There's a new judge in charge at the Saddam Hussein genocide trial, but the change at the top has not altered one constant for the former Iraqi president: plenty of fireworks in the courtroom.
Protesting the appointment of the new judge – put in because the previous judge was viewed as too soft on the defense - Saddam's lawyers began the day Wednesday by storming out of the court, and then the former Iraqi president himself got thrown out – by the judge.
The courtroom drama unfolded as dozens of Iraqis again found themselves in harm's way, with a fresh crop of bombs.
Tuesday night, at least 21 people were killed and another 50 wounded when a suicide bomber in a parked car near an Iraqi army base in the city of Sharqat Tuesday night detonated his explosives as a crowd gathered at the scene.
Wednesday morning, seven policemen were killed and another six people, including a civilian, were injured when a suicide truck bomb slammed into a police headquarters building in the Dora neighborhood of Baghdad.
In other recent developments:
The U.S. military is likely to maintain through next spring the current force levels of over 140,000 troops in Iraq. That's according to Gen. John Abizaid, who says the deployments of other units can be extended if necessary. Last year, the Pentagon said it hoped to reduce troop levels to about 100,000 by the end of 2006. Abizaid says rising sectarian violence and the slow progress of the Iraqi government have made that impossible.

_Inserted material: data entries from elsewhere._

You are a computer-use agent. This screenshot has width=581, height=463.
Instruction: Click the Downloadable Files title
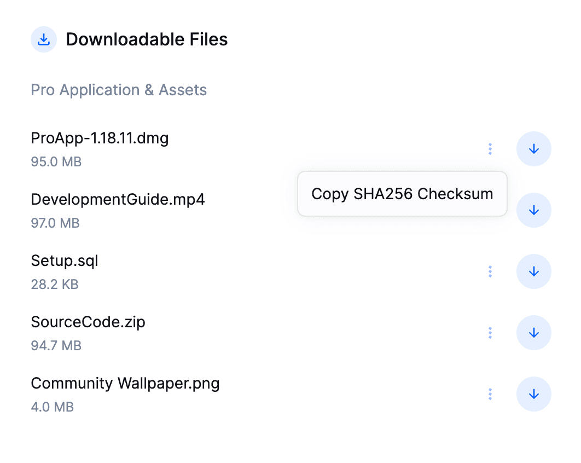coord(147,39)
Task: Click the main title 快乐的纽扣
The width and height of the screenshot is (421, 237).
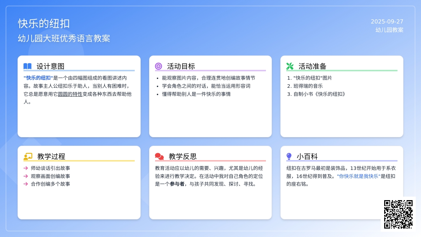Action: [44, 24]
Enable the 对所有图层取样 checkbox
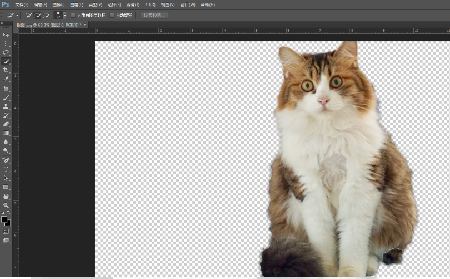 pyautogui.click(x=73, y=15)
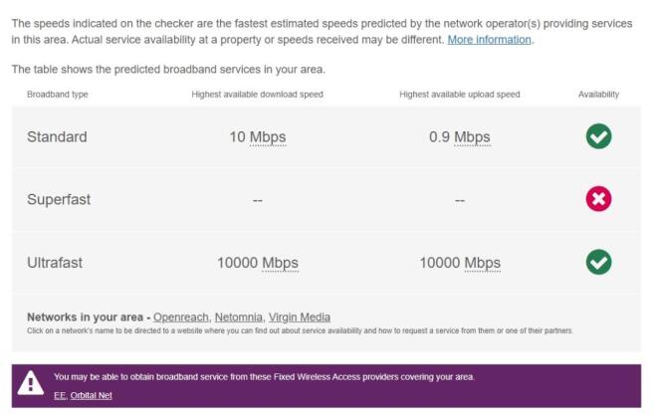
Task: Click the warning triangle icon in purple banner
Action: point(31,383)
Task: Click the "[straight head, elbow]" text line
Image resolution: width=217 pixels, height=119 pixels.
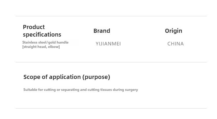Action: (x=41, y=47)
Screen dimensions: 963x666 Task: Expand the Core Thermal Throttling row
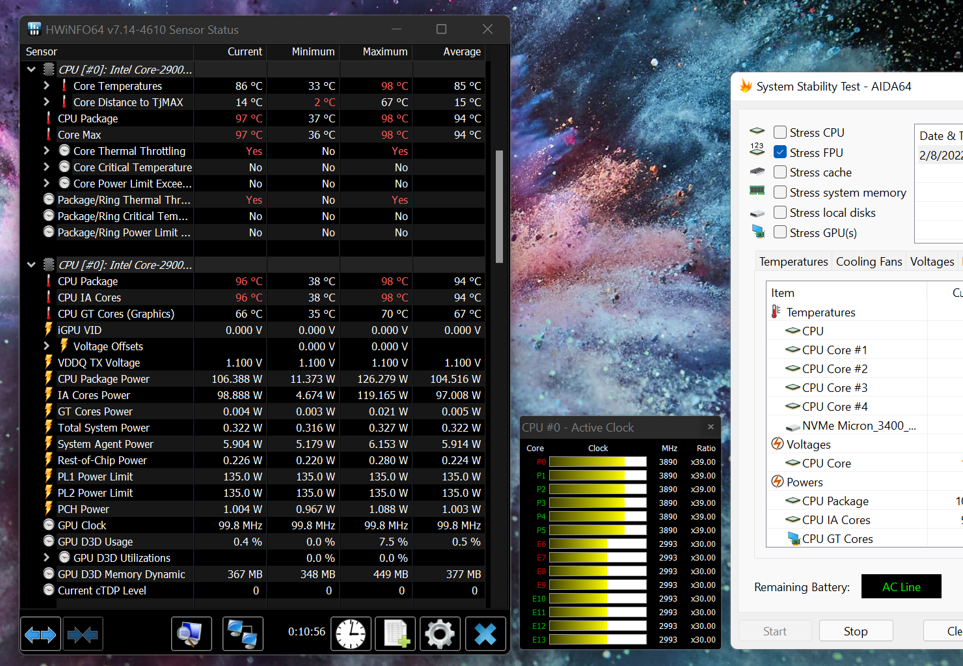click(x=46, y=151)
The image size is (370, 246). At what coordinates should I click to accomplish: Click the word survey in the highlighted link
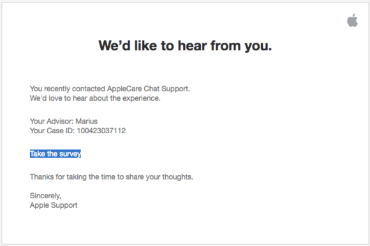coord(70,154)
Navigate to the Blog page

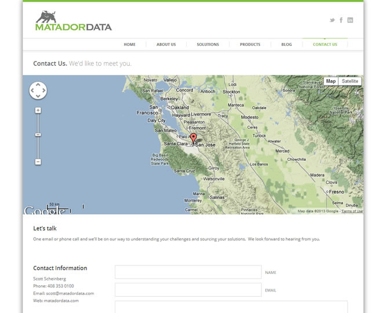[286, 45]
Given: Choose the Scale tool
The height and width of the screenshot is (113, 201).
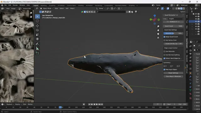Looking at the screenshot, I should click(37, 35).
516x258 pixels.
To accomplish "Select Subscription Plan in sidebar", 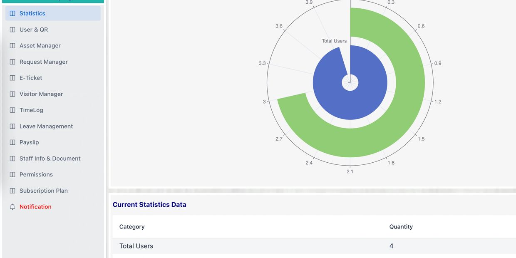I will coord(43,191).
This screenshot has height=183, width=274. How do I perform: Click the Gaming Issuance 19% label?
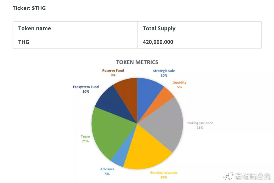[x=164, y=175]
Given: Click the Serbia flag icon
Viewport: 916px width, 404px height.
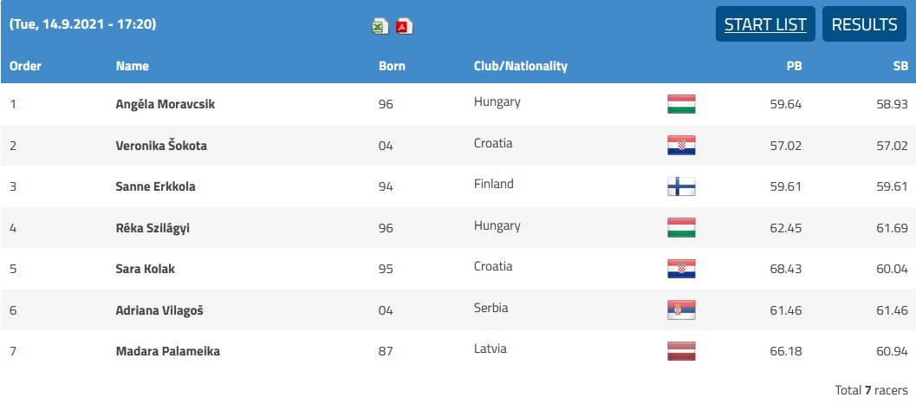Looking at the screenshot, I should [x=681, y=310].
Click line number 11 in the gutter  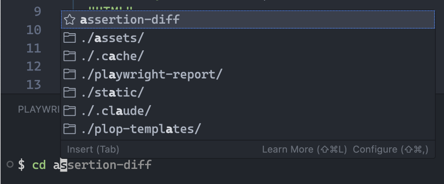tap(34, 48)
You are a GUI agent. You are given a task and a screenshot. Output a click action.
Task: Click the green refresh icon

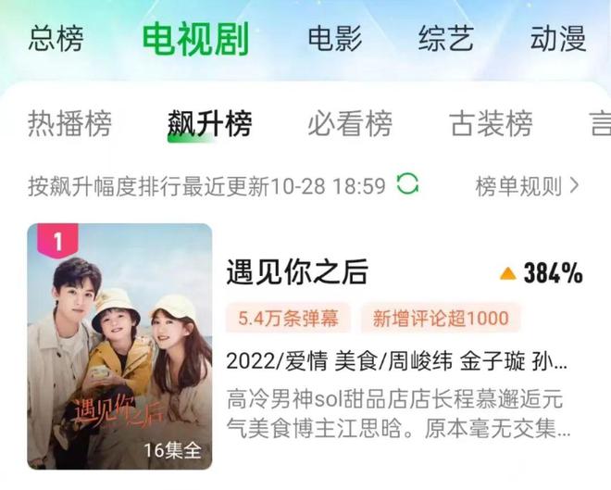click(407, 184)
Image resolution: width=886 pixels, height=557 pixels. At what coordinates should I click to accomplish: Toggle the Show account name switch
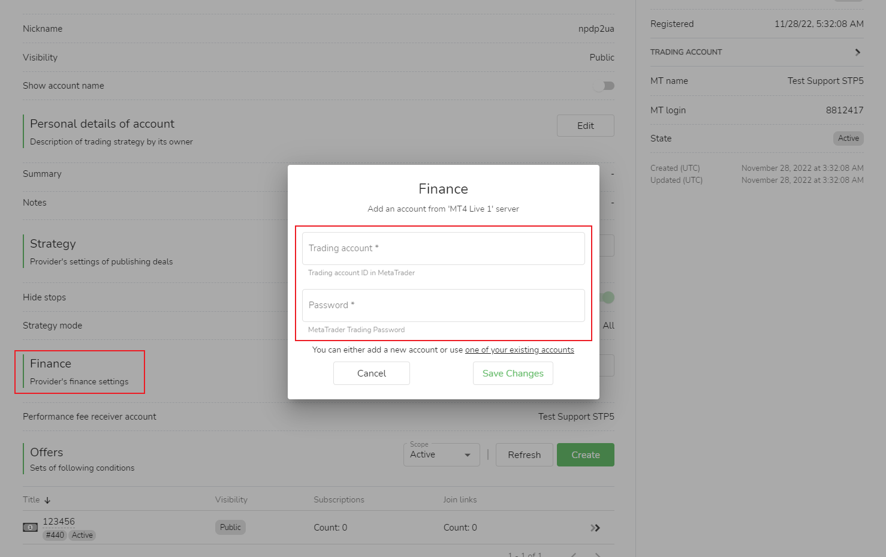point(604,86)
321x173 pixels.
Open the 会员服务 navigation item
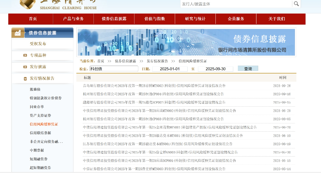pos(236,19)
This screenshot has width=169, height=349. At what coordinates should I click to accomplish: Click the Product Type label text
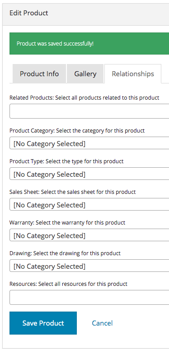66,161
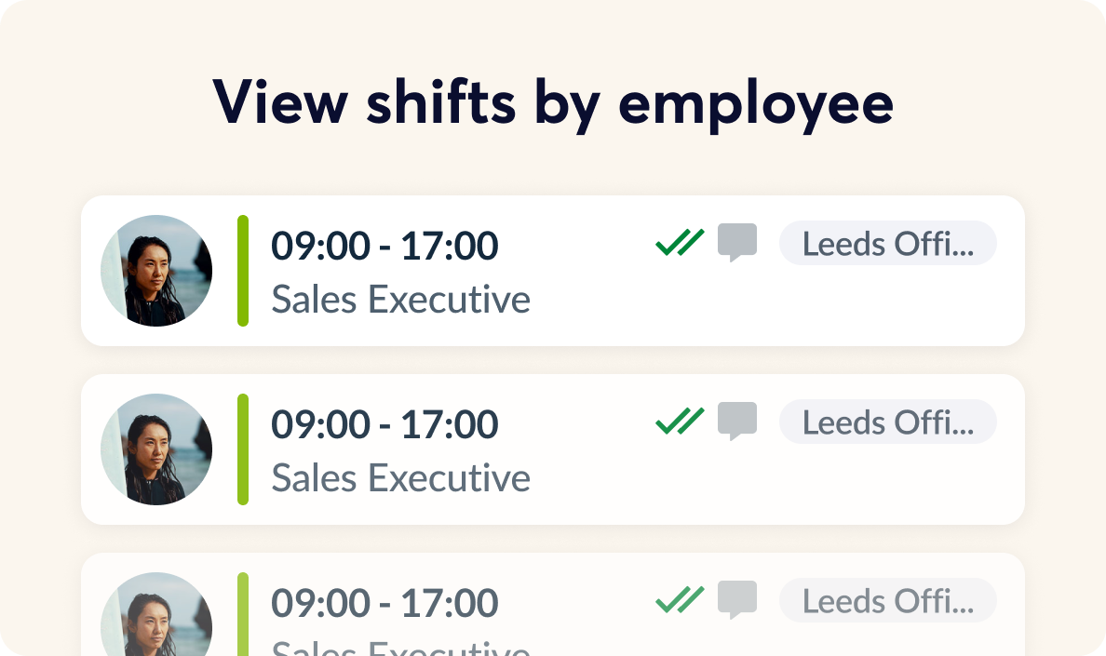1106x656 pixels.
Task: Click the View shifts by employee heading
Action: click(x=553, y=101)

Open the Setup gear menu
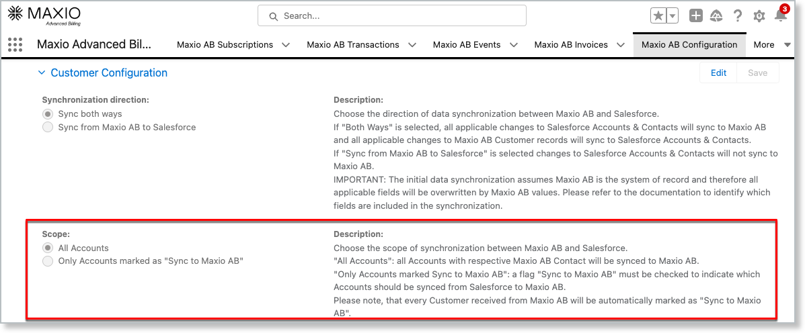[759, 15]
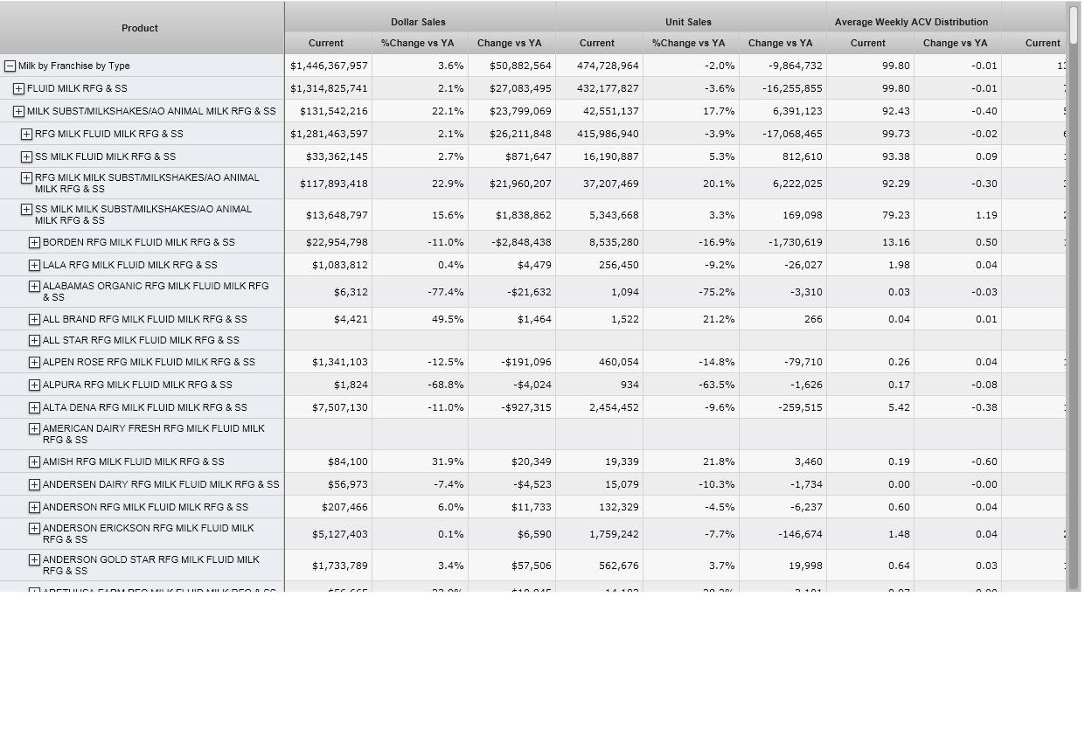Click the vertical scrollbar thumb
Viewport: 1085px width, 729px height.
(1074, 26)
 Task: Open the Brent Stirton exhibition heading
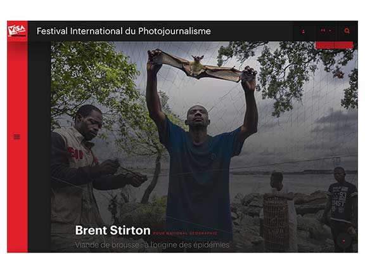pyautogui.click(x=113, y=230)
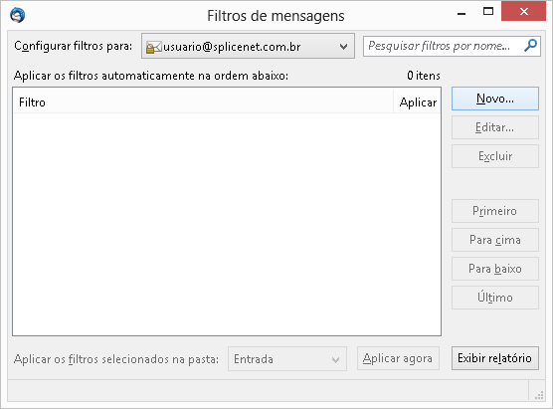Click the Editar... button
The image size is (553, 409).
(x=495, y=127)
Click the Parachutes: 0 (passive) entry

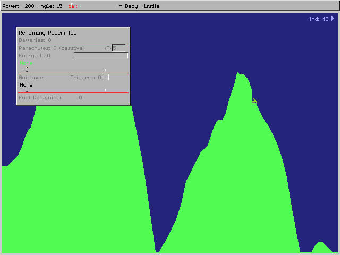52,48
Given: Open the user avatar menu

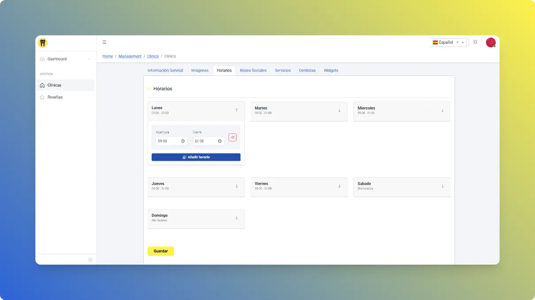Looking at the screenshot, I should point(490,42).
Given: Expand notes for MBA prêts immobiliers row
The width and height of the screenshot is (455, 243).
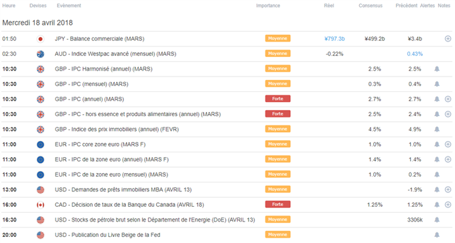Looking at the screenshot, I should 448,189.
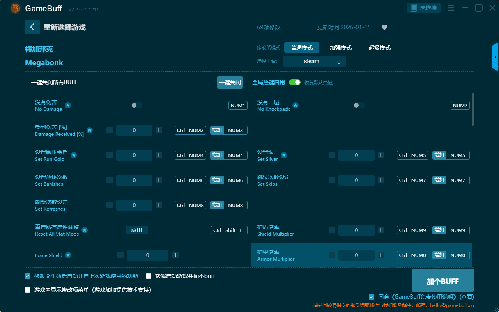Increase the Set Run Gold value with plus
The width and height of the screenshot is (499, 312).
pos(159,155)
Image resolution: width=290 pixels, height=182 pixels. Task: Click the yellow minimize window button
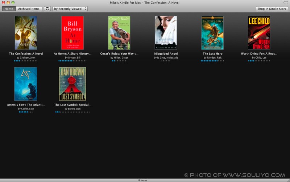coord(8,3)
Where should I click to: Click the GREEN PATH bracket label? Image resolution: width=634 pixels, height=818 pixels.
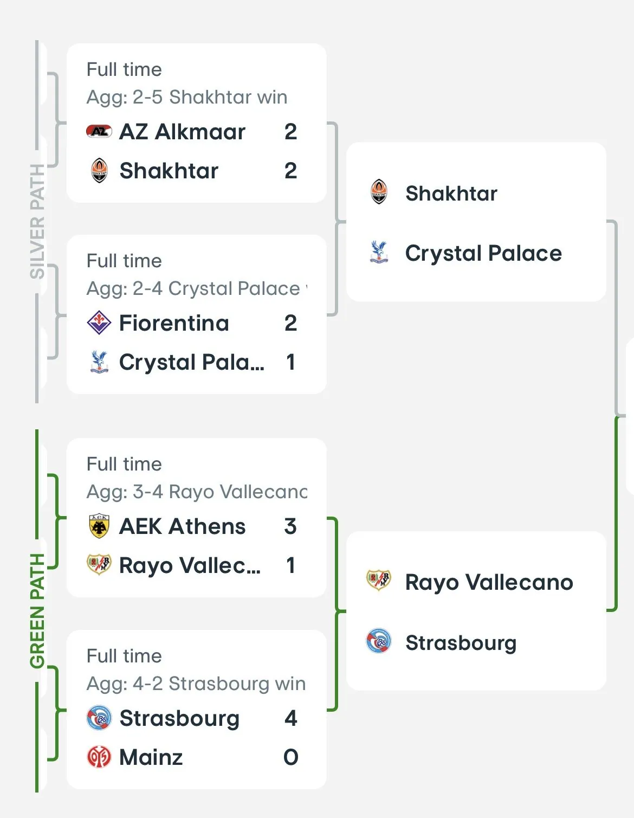click(x=37, y=610)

President Bush, in New York for the U.N. General Assembly meeting, told Iraqi President Jalal Talabani that the U.S. will keep soldiers in Iraq as long as necessary. "I've told the president of Iraq that America has given her word to help you, and we will keep our word. The people of Iraq must know that," said Mr. Bush.
Tuesday, the U.S. military said four more soldiers were killed in Iraq. At least one was killed by a suicide car bombing in the northern part of the country.
A rocket attack on a Shiite neighborhood in southern Baghdad Tuesday afternoon killed 10 people and wounded 19. Five rockets landed on homes in the Abu Tesher neighborhood in the predominantly Sunni Arab Dora district, said a captain with the Dora police.
Tribes in one of Iraq's most volatile provinces have joined together to fight the insurgency in their region, and have called on the government and the U.S.-led military coalition for weapons, a prominent tribal leader said Monday.
Three Iraqi army soldiers were killed by a roadside bomb that targeted their patrol in Baqouba, 35 miles northeast of the capital. A gunman on a motorcycle killed a woman and a group attacked a family in their home, killing two brothers.